Ok, first off make fun of me because I had PHPBB Version 2.0.11 and it was hacked on one of my domains (baseballboards.net)… Someone got frustrated with upgrading and look what happened…

So now I have completely replaced my installation of PHPBB to version 2.0.13 and have the site up – BUT the DB is screwed up. I say it’s scrwed up because I had backed the site up on Monday (conviently enough) and tried restoring the DB several times…

The forum list is up but I cannot gain access to the Admin control panel any more because there was an error in teh import. I’ve been trying various means to restore my DB (saved as an .SQL and Zip file from the PHPBB administrative control panel on monday) and the only one that NEARLY worked was corrupted (sus no access to Administrative control panel any more).

I’d try through Telnet to restore my DB but I’m not exactly sure what to do.
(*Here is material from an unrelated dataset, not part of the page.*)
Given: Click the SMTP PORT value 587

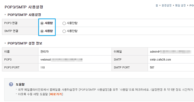Looking at the screenshot, I should point(152,68).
When I have tried the commands in teh knowledge base (mysql -hHOSTNAME -uUSERNAME -pPASSWORD DATABASE<TEXT FILE ) nothing has happened besides getting a blank line from telnet.

HELP! :frowning:


#2

never mind guys, the Telent restore worked after all… Just took a lot of tiem because my DB is 13 megs…


#3

A note about phpBB security… We have blocked the majority (all?) of the current phpBB exploits with our ‘Extra Web Security’ option. It has now been enabled system-wide but the new configurations have not yet made it to all the servers. Upgrading phpBB is still highly advised, of course!

  • Dallas
  • DreamHost Honcho

#4

Is there a way to enable the ‘Extra Web Security’ option? How do you tell if it’s available or not?

Thanks.


#5

You can enable it by going to Domains/Web/(the domain you want to activate it on) in your Control Panel, but DH should be making it active on all accounts within the week.


MacManX.com
I don’t work here. I’m just your typical support forum volunteer.


#6

Want to stop veritually all attacks on phpBB?
Running PHP in Apache mode (NOT CGI mode)?

Add this to your .htaccess file: php_flag register_globals off

Note, it may break some script (noteably very poorly written PHP scripts), but it won’t break phpBB nor any correctly writen PHP script

(PHP developers have been told since before the release of PHP4 – 5 years ago – NOT to use register_globals).